[Opening Supplied information section]

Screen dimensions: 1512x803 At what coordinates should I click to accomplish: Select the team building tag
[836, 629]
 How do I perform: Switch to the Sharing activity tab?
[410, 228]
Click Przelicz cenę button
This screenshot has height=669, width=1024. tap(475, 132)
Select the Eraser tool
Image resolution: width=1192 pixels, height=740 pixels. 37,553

[Closing Supplied information section]
[Opening Supplied information section]

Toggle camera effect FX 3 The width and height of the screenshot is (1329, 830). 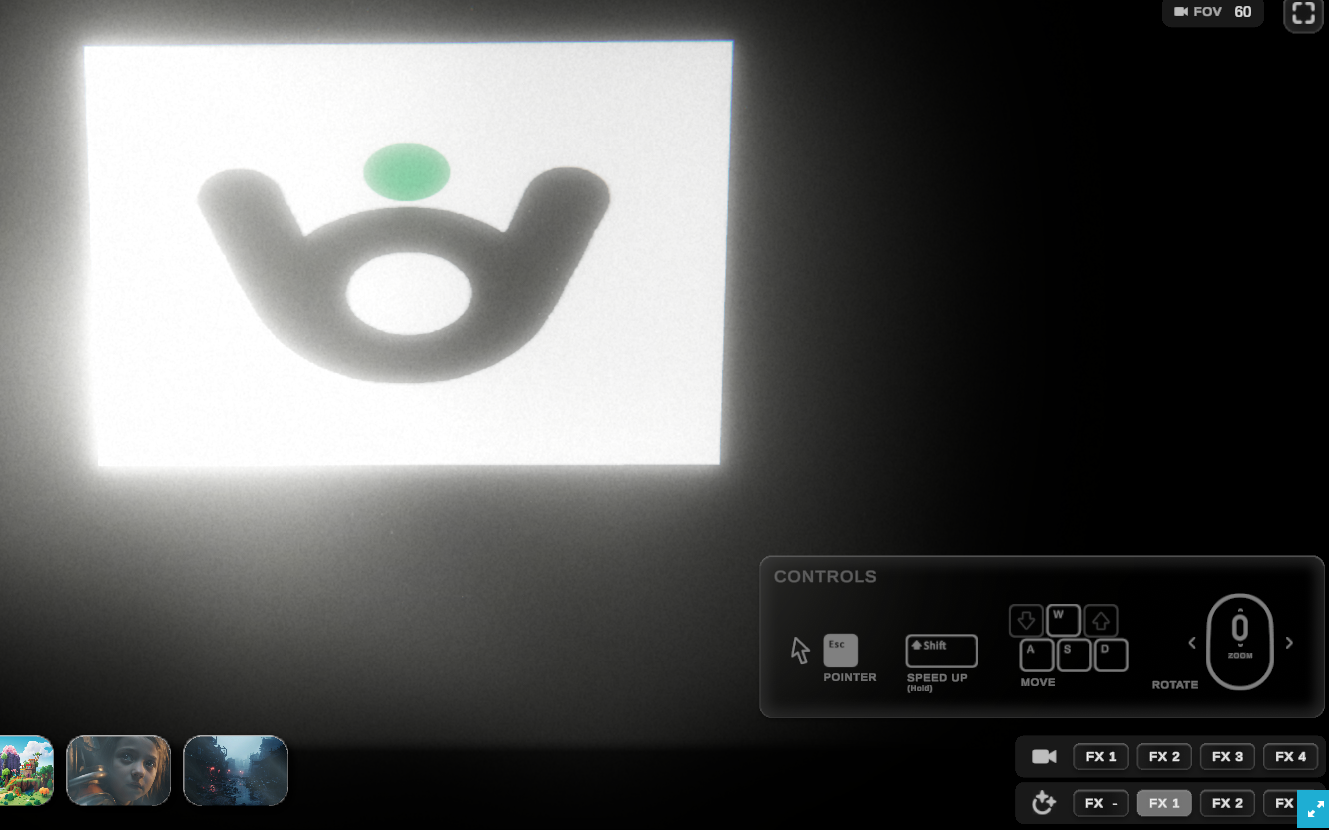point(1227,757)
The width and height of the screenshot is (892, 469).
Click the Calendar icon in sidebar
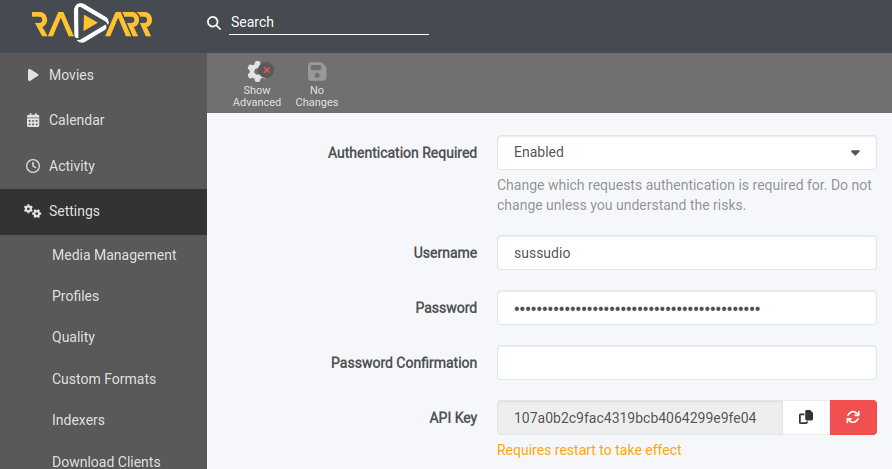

[Closing Supplied information section]
[Opening Supplied information section]

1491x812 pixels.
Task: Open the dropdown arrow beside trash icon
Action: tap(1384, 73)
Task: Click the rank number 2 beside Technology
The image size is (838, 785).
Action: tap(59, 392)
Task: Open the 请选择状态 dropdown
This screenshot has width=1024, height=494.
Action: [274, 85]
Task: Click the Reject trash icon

[Closing Supplied information section]

Task objective:
Output the lines above between the one holding "The width and height of the screenshot is (892, 469)." and the one holding "Click the Calendar icon in sidebar", inclusive, with nothing before or after them.

Written answer:
The width and height of the screenshot is (892, 469).
Click the Calendar icon in sidebar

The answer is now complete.